Primary Tumours of the Spine

What are Primary Tumours of the Spine?

Primary tumours of the spine originate in the spine and are not those tumours that come from another place in the body and settle in the spine. They are rare – 0.04% of all tumours and 10% of all bone tumours.

How are Primary Tumours of the Spine diagnosed?

A high index of suspicion is required to make the diagnosis. Pain is the most common complaint being present in up to 85% of patients with a primary spine tumor. The pain is typically localized to the site of lesion and is characterized as progressive, gradual in onset, worse at night and non-mechanical. Weakness can be seen in up to 42% of patients and a mass is evident in up to 16% of patients. Three percent of patients are asymptomatic however.

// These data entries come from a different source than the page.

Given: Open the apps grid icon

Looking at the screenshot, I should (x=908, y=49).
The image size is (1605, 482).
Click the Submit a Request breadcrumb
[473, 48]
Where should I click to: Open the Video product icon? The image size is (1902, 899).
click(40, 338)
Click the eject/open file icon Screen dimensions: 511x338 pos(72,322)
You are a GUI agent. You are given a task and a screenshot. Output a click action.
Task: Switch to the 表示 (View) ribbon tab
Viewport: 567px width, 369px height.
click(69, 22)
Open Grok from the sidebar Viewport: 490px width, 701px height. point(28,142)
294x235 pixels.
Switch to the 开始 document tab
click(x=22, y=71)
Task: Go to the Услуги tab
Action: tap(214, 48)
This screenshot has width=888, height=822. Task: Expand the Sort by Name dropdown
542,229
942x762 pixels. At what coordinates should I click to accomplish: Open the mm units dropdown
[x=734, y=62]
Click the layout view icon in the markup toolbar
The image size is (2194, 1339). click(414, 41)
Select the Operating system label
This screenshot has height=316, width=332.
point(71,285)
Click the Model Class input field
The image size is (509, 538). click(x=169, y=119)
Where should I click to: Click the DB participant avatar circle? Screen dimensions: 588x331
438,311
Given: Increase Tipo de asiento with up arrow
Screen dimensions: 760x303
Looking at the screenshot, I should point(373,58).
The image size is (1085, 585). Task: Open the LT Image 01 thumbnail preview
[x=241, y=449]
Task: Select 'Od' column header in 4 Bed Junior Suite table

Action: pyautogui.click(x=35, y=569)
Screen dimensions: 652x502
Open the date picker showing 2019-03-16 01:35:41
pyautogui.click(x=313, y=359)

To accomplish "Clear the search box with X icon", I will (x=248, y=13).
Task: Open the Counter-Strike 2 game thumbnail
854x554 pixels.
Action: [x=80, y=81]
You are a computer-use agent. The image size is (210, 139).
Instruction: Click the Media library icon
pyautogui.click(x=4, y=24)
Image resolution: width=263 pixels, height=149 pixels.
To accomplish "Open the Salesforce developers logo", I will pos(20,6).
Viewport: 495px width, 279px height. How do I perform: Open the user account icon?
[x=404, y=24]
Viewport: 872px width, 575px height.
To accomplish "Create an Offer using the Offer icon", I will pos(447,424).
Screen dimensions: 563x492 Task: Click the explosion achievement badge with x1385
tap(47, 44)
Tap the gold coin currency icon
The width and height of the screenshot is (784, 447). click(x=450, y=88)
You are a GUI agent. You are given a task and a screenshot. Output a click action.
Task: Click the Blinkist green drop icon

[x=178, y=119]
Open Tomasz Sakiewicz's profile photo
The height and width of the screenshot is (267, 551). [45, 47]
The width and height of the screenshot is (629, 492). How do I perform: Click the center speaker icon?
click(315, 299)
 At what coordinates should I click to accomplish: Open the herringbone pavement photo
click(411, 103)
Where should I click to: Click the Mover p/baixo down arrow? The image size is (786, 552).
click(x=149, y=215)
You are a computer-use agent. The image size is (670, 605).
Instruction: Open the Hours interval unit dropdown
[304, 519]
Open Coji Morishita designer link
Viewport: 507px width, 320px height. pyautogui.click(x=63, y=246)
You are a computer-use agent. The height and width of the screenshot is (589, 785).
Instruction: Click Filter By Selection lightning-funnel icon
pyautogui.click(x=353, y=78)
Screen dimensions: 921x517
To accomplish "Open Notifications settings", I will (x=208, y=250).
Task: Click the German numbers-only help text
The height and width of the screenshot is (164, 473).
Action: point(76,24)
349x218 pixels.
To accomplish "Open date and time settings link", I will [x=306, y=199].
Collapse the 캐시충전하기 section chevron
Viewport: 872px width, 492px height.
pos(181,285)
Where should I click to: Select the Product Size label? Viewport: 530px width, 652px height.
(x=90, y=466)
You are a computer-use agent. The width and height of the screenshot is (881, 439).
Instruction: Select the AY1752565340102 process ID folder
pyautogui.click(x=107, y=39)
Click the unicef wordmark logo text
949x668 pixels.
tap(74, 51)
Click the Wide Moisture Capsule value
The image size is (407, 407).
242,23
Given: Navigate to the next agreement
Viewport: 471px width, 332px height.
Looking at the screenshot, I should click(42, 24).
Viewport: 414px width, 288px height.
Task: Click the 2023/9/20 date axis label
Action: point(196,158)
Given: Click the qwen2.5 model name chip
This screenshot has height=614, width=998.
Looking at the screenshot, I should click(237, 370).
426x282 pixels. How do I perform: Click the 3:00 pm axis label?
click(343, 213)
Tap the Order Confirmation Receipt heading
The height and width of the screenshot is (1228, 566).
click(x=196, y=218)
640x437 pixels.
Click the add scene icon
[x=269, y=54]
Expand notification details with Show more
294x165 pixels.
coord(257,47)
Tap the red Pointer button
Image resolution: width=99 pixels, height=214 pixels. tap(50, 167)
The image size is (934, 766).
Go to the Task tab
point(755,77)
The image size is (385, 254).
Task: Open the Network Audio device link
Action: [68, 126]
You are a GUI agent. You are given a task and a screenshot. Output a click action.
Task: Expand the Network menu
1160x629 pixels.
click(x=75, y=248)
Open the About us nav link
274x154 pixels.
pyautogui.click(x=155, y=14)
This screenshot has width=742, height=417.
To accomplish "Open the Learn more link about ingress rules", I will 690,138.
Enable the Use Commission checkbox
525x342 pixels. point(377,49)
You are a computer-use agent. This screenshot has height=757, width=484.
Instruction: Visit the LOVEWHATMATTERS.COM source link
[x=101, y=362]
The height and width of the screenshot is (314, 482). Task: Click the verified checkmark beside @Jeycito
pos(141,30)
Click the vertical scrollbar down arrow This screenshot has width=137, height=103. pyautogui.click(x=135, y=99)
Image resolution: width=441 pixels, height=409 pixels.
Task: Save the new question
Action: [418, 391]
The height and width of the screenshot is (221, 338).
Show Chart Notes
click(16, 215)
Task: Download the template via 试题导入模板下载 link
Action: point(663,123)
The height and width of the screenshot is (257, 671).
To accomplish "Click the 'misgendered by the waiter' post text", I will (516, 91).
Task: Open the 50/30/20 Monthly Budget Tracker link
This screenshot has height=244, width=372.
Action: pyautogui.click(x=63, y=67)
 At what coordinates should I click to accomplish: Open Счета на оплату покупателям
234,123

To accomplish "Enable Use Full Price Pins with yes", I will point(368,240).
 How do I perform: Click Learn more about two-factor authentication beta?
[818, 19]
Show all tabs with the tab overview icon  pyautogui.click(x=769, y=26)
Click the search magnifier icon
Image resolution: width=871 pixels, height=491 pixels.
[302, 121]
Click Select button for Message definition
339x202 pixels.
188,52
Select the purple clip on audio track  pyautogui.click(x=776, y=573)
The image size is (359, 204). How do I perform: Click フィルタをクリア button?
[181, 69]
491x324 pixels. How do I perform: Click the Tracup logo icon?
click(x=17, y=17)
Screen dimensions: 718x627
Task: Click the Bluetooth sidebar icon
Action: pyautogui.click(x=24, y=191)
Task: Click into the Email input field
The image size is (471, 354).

Investigations include blood tests (full blood count, ESR, CRP) and imaging studies such as X-ray, CT, MRI, Bone scan

How are Primary Tumours of the Spine treated?

Benign primary tumors of the spine are slow-growing, well-circumscribed, usually occur in patients younger than 21 years of age, involve the vertebral body and posterior elements of the spine. The location of the tumour is an important factor in determining the type of tumour.
Examples include osteochondroma, osteoid osteoma, osteoblastoma, aneurysmal bone cyst, giant cell tumor, and eosinophilic granuloma.

Malignant primary tumors of the spine are fast-growing, invasive, and usually occur in patients older than 21 years of age
Examples include multiple myeloma/solitary plasmacytoma, osteosarcoma chondrosarcoma, Ewing's sarcoma/primitive neuroectodermal tumor, chordoma, lymphoma.